Gather every line of the records that contains the string "Image" and copy each one in full.
** begin RAW DATA **
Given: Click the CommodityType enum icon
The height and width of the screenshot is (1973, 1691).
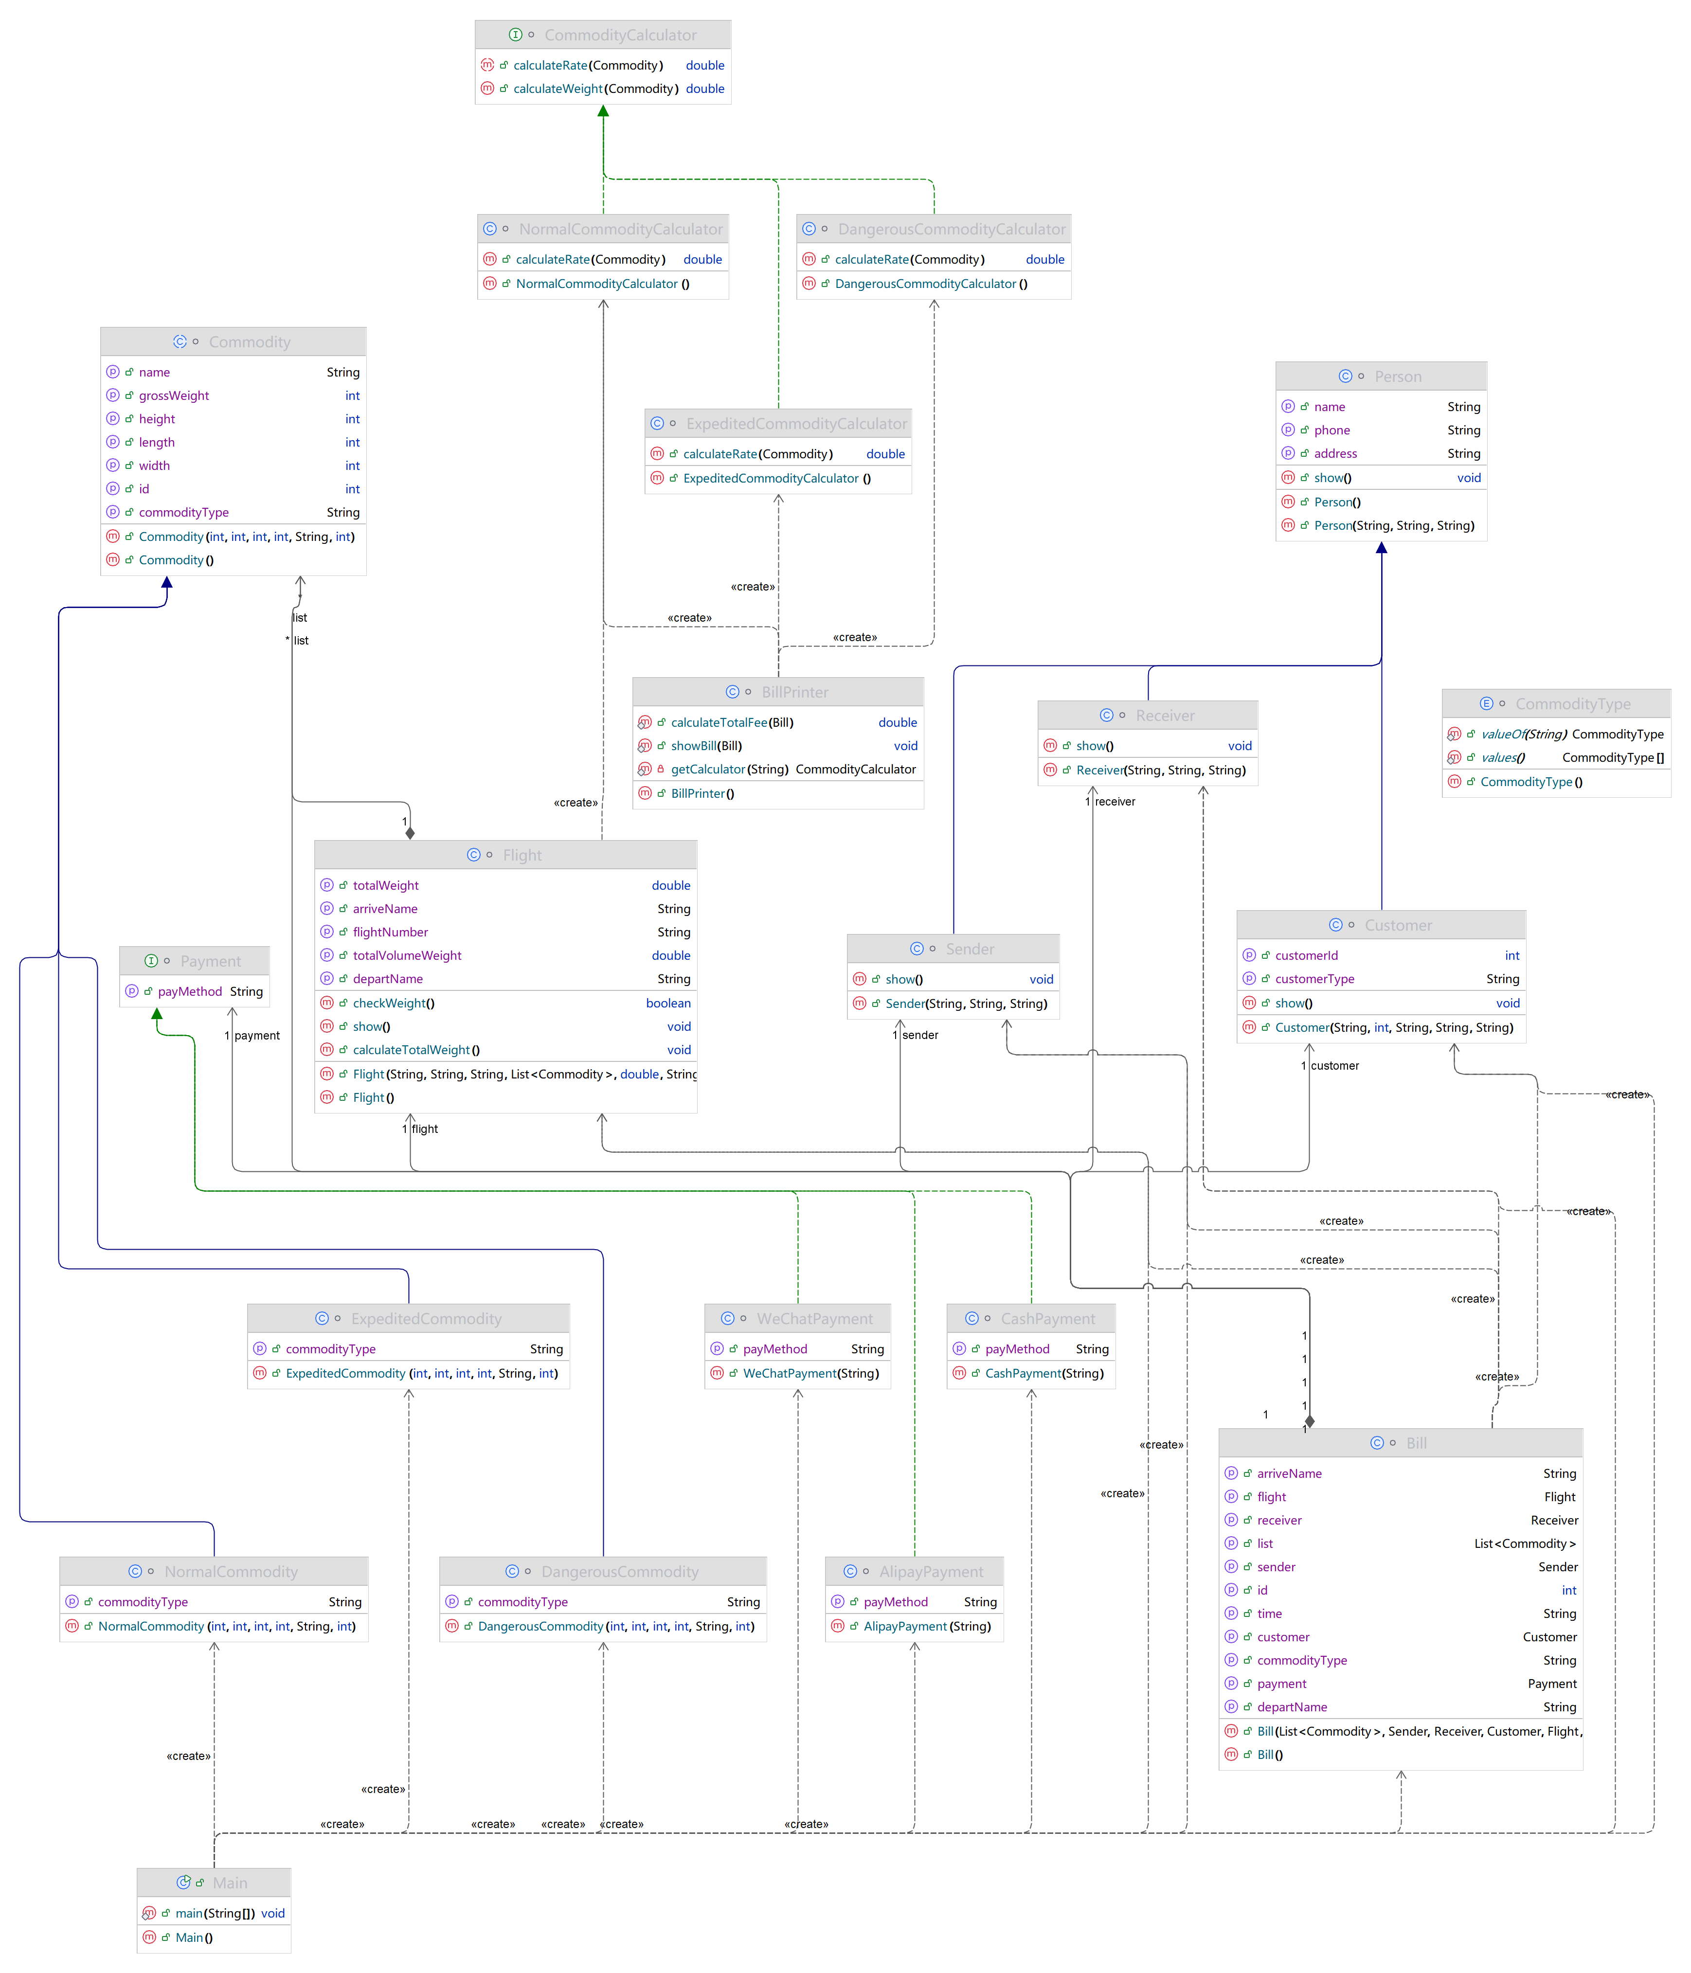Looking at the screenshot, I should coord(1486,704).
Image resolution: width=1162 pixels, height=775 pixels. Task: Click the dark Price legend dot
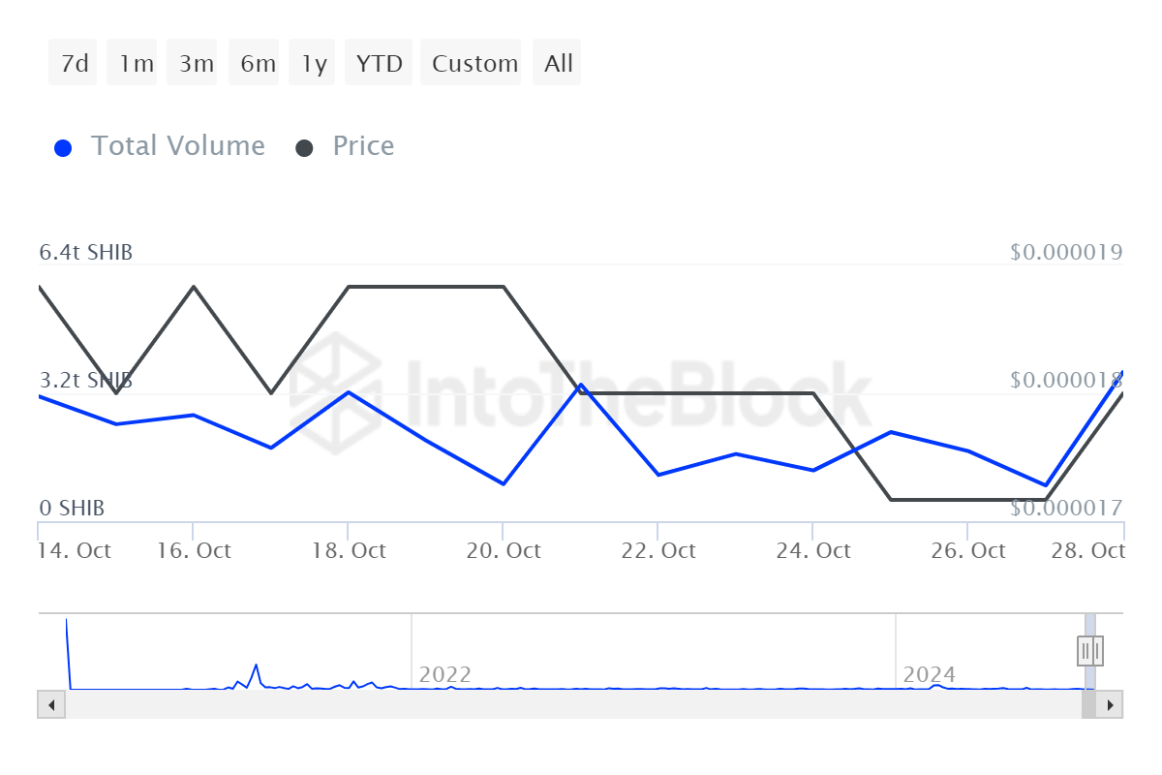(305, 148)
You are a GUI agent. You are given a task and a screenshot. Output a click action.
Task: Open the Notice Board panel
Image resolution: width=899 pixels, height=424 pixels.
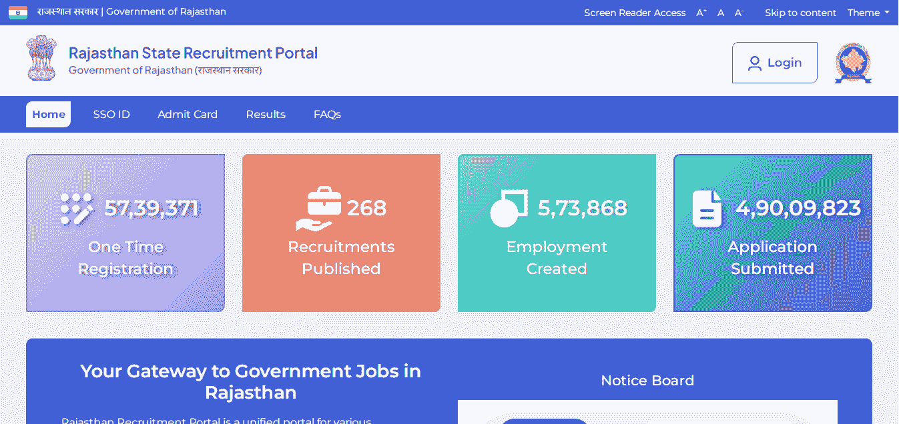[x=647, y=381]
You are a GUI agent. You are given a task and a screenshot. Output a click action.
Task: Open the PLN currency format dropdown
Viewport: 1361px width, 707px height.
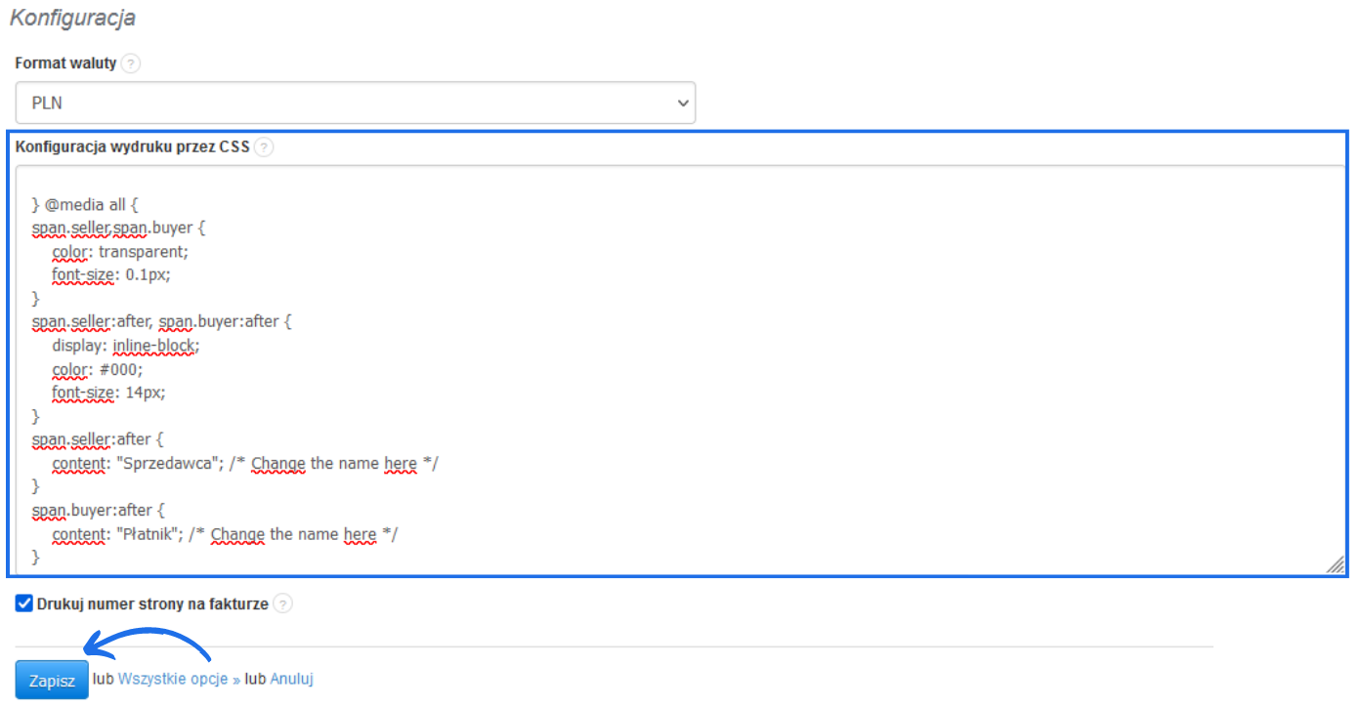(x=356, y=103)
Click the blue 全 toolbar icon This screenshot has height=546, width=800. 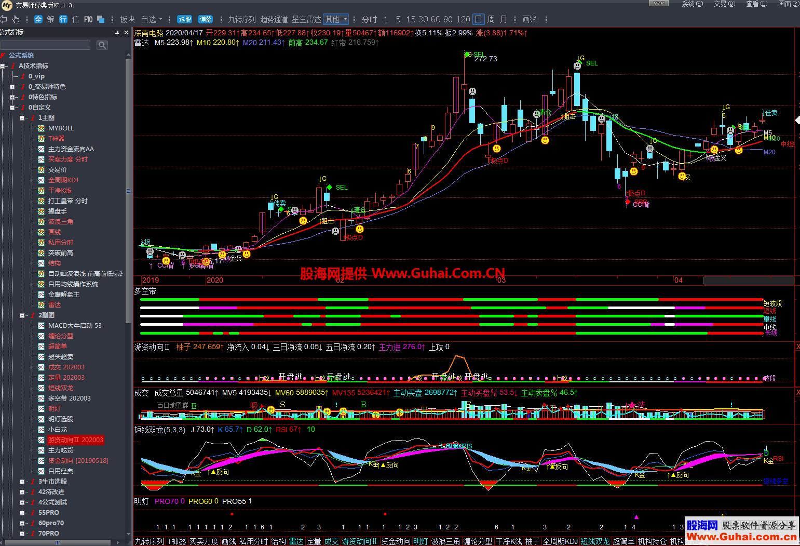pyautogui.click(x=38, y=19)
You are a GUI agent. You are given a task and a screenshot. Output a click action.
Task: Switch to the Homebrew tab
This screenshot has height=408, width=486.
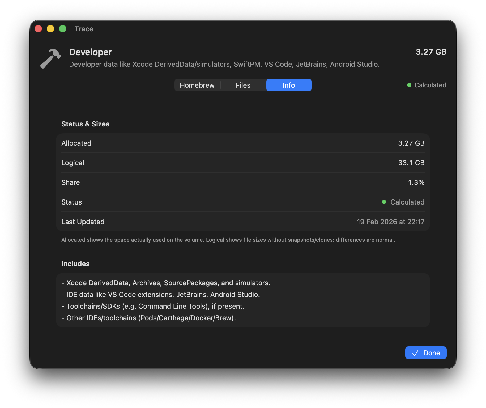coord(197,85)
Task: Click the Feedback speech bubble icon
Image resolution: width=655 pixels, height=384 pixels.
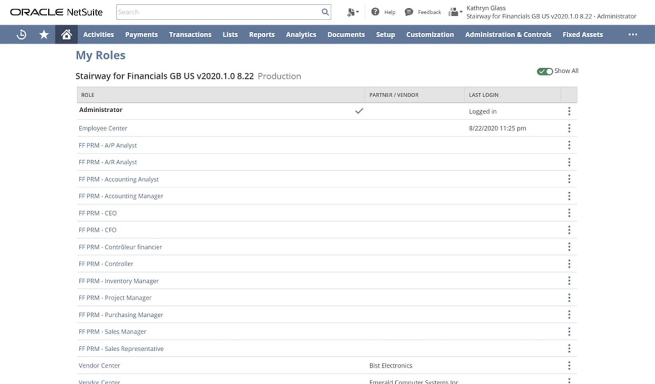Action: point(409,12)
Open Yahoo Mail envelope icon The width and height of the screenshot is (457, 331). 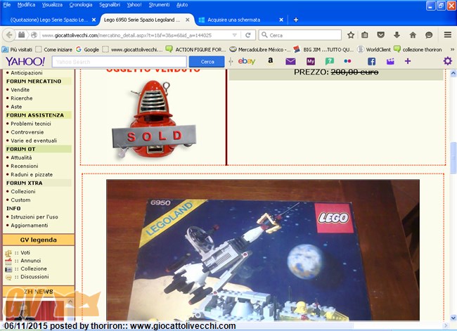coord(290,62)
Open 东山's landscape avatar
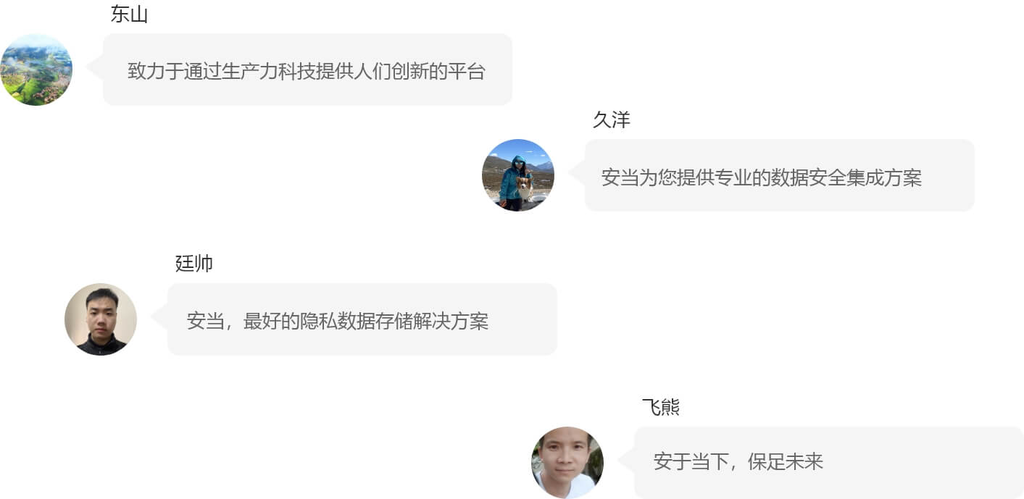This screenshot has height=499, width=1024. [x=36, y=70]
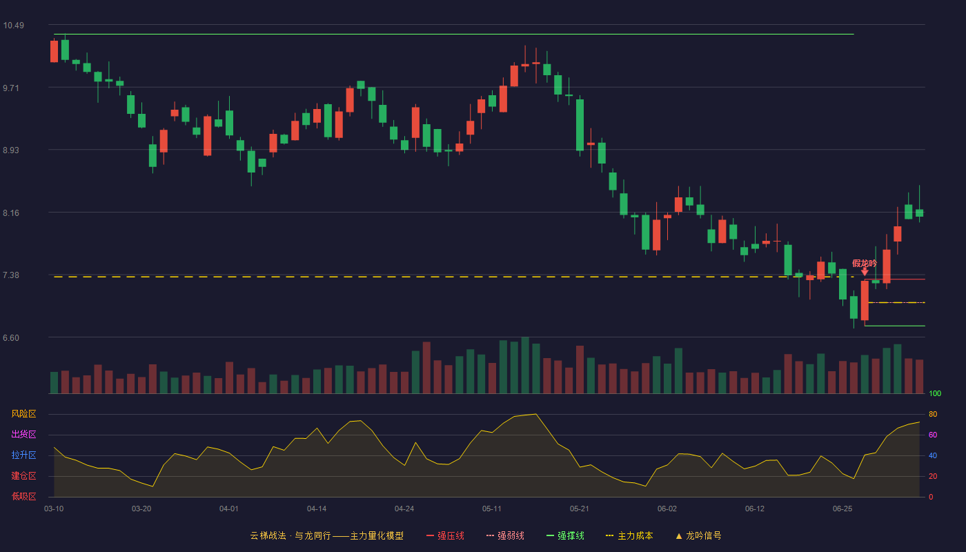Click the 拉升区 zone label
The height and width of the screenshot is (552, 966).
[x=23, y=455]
** end RAW DATA **
:: PROBLEM SOLUTION ::
Image resolution: width=1162 pixels, height=775 pixels. Task: Click the dark Price legend dot
Image resolution: width=899 pixels, height=424 pixels.
Image resolution: width=655 pixels, height=384 pixels.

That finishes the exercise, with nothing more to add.